The Local Industrial Strategy – Why Should Businesses Care?
Published: 19 Jul 2019
The Northern Power House and Midlands Engine are strong brands. The aim of government, local business and civic leaders is to make the economies they define match the branding. You will be hard pressed to find a government minister’s speech on the economy that does not refer to at least one these areas – often with a commitment to invest in their growth. The same cannot be said for our part of the country.
There are several reasons for this. First is that we are taken for granted – the goose will continue to lay the golden eggs come what may. The second is identity - our distinct economies are lumped together as “the wealthy South East”. Third, is the difficulty national politicians have in shouting about the importance for investment in the country’s wealth creating assets as opposed to just addressing failure.
All three factors are valid. Decades of regional economic policy (or lack of it) have failed to reduce the North/South and other economic divides. So positive discrimination in favour of economies and communities that have suffered the consequences of the decline of industries on which they were dependent is a valid government policy.
The South East has largely been spared the catastrophic equivalent of the decline of the steel, shipbuilding and coal industries. There are exceptions, such as our sea-side towns, but overall our economy has proven resilient through change. The diversity of our economy is one of our great strengths and a factor in the relative speed with which it recovered from the 2008 crash. But it is also a challenge in terms of projecting a clear identity.

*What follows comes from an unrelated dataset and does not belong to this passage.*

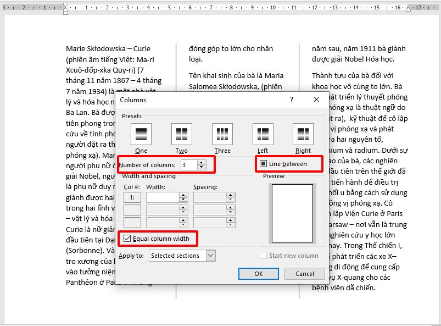Toggle the Start new column checkbox
This screenshot has height=326, width=441.
tap(262, 255)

I’ve described a difficult backdrop against which Coast to Capital (C2C), our business-led Local Enterprise Partnership, must negotiate a Local Industrial Strategy (LIS) with government. All LEPs are required to work with central government and local stakeholders to produce these strategies by the end of the year. Our LIS will determine the investment our region will attract from government in areas vital to business including infrastructure, skills and innovation.
The LISs flow from the National Industrial Strategy which focuses on driving up productivity to at least match the levels achieved by our main international competitors – we are simply not punching our weight. The emphasis is on productivity gain rather job creation as an end in itself. This should play to our strengths, but only if we get three things right.

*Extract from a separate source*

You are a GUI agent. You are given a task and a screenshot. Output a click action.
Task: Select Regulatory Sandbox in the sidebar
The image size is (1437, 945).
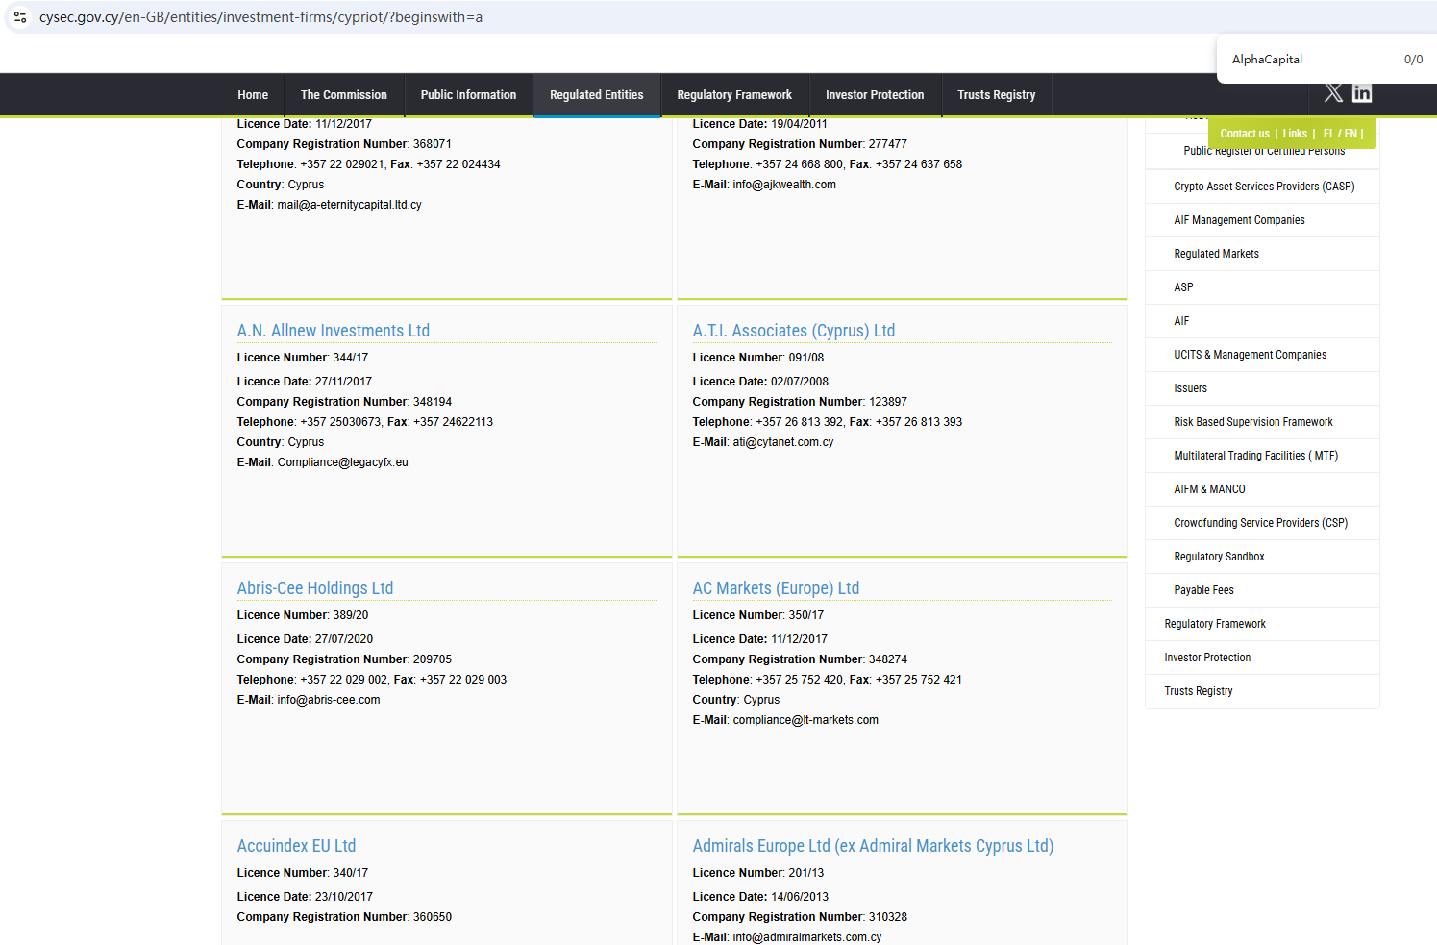(1218, 557)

First, we must galvanise business interest, input and support. I have so far attended three C2C consultation events on the LIS – in very different parts of the region – Bognor, Brighton and Reigate. The choice of these locations reflects the economic diversity of our region – belying the “wealthy South East” generalisation.
So far, this early-stage consultation has appealed particularly, but not exclusively, to “partners” rather than businesses. I am not knocking this, but as the process moves on and propositions begin to develop, deeper business involvement and commitment will be essential. This is itself a challenge for our region – our business leaders are not naturally inclined to “march on London” with their elected representatives in the way that their Northern equivalents are. Like it or not, this is to do with lack of regional identity and, perhaps, lack of common interest in the face of adversity.

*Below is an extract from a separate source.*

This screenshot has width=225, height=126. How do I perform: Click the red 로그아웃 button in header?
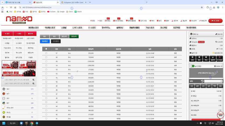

Second, it follows that we must work harder to create that identity around which our public, private and social sectors can rally. Gatwick as a brand, and the airport as an economic driver, must be at the heart of this. They are what make us stand out – regionally, nationally and internationally. C2C recognised this is naming their Strategic Economic Plan (a forerunner of the LIS), “Gatwick 360°”. The LIS needs to capture the imagination and get business fully behind it. It needs to offer an equivalent rallying call to the Northern Powerhouse or, more aptly, better performing areas such as the Oxford to Cambridge Corridor.
Third, we must demonstrate a commitment to, and opportunities for, productivity-driven growth. We need to identify and build partnerships around investments that, with government support, will deliver an exceptional economic dividend for the UK economy. Without that commitment and focus, we have nothing to offer the government in return for the infrastructure and other investment we badly need.
An early test has come with the publication on 18 July of the Gatwick Airport Master Plan taking forward the option of bringing the stand by runway into operational use. Will the region’s businesses and civic leaders come together, as powerful critical friends, to champion our “Engine for Growth”?
Gatwick Diamond Business stands ready to work with C2C, other business organisations and our local authority partners to ensure that as a region we pass this test.